There are many coal mines in North Korea where high-quality anthracite is excavated. Since the 1980’s, however, operations at these sites were significantly reduced due to the country’s crippled economy. In the early 2000’s, however, operations at these sites began to return to their original productivity thanks to investment from new sources as, for the first time, private individuals were allowed to invest in the market economy. These private investors, labeled the kiji, brought back mining at neglected sites across the country, efficiently unearthing iron before selling it on to state-authorized trading companies for export to China.

(Photo) A scene from Moran Market in central Pyongyang. The women run 80 centimeter-wide stalls, where they sell products such as Chinese umbrellas. Photograph taken in July 2011 by Koo Kwang-ho (ASIAPRESS)


Since private companies are illegal in North Korea, kiji used bribes to secure official permits which would allow them to operate under the banner of state-owned enterprises. In practical terms, however, they were private companies, usually with 30-200 employees. Bribes and wages for workers were the only costs of entry into the market, with profits going straight into the pockets of the kiji. These private enterprises would go on to have great success thanks to a simultaneous boom in coal exports to China, with the kiji becoming subjects of much envy. Kiji would repeat this success in various other fields, reaping profits in the fishing, transportation, and gold mining industries.

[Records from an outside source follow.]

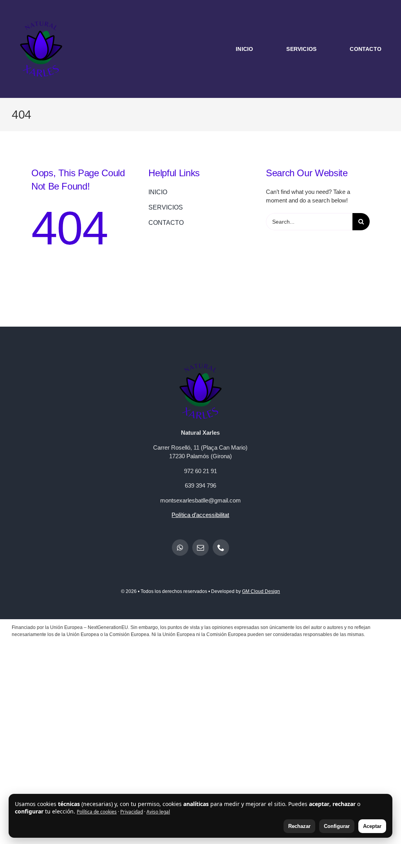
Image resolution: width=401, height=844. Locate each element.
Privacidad (131, 811)
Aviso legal (158, 811)
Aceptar (372, 826)
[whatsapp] (180, 547)
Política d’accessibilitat (200, 514)
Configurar (337, 826)
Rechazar (299, 826)
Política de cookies (97, 811)
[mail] (200, 547)
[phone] (221, 547)
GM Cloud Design (261, 591)
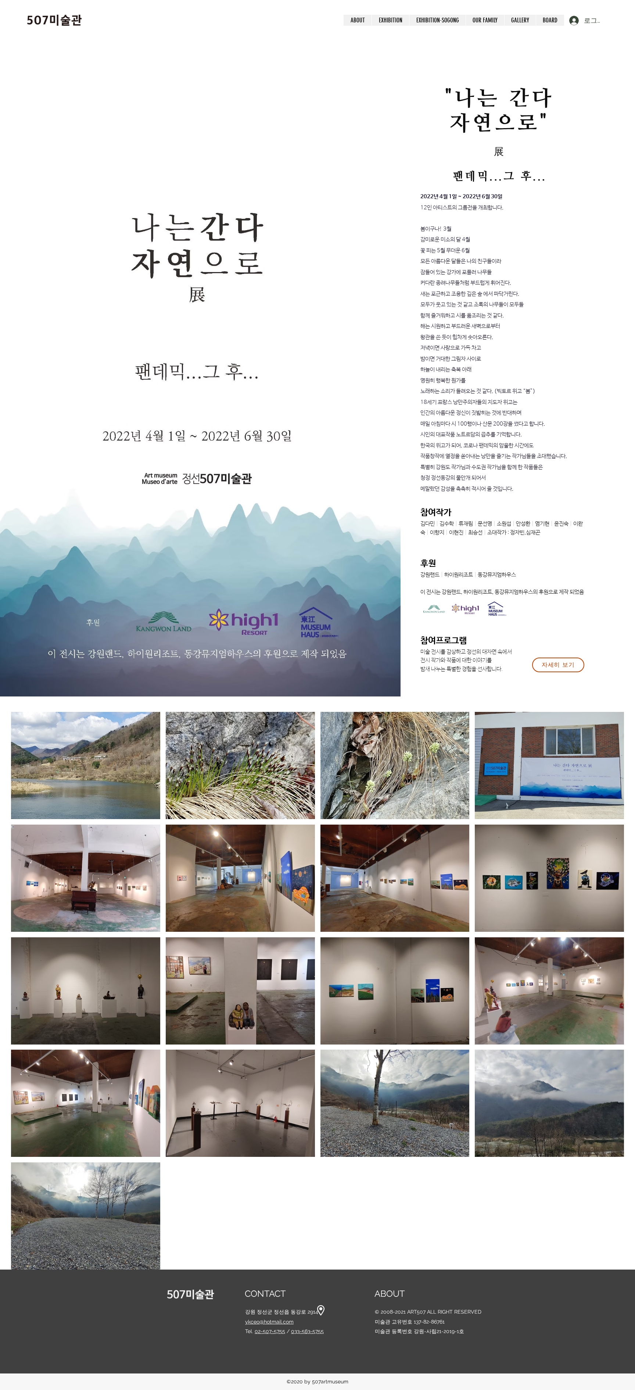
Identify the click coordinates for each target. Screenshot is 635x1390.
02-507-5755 (270, 1331)
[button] (390, 20)
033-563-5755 (307, 1331)
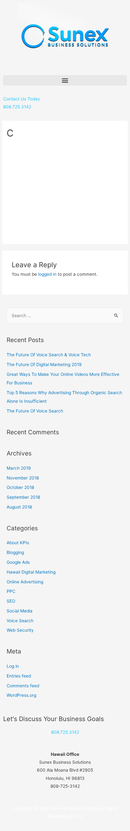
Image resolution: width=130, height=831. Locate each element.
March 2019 (19, 468)
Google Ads (18, 562)
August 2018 (19, 506)
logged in (47, 274)
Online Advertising (25, 581)
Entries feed (19, 675)
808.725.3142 (65, 732)
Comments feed (23, 685)
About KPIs (18, 542)
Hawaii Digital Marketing (31, 572)
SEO (11, 601)
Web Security (20, 630)
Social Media (19, 610)
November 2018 (23, 477)
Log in (13, 666)
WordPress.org (21, 695)
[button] (65, 80)
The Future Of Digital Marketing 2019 (44, 364)
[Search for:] (65, 315)
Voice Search (20, 620)
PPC (11, 591)
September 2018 (23, 497)
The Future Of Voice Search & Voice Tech (49, 354)
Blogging (15, 552)
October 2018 (20, 487)
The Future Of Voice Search (35, 410)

In 2016, before the sanctions were tightened, North Korea exported about $11.8 billion worth of coal to China. This amounted to 45 percent of all exports to China. One year later, however, North Korea would lose all of this trade, with China abiding by the UN Security Council’s ban on coal imports from the country.

It was not just coal miners or kiji who felt the impact of this ban. Entire towns, such as those in Musan County, are set up to support the mining industry, with mechanics, electricians, shippers, and other professions all depending upon work at the mines to support their businesses as well. All in all, it can be estimated that close to a million people are engaged in coal-related businesses across the country. Now, with coal exports stopped, these people’s incomes have plummeted as well.

A reporting partner in South Pyongan Province, where large coal mines are also located, described how, as the sanctions have taken effect, markets around the coal mines have become stagnant, with the flow of goods and money totally blocked. In addition, the partner reported that many of the private companies which were running the mines have gone bankrupt and have simply disappeared.

The reporting partner described local sentiment, further stating, “The residents say that sanctions have turned the kiji into beggars and that Kim Jong-un has had to approach South Korea because of the loss of revenue from coal. That’s the gossip in the streets.”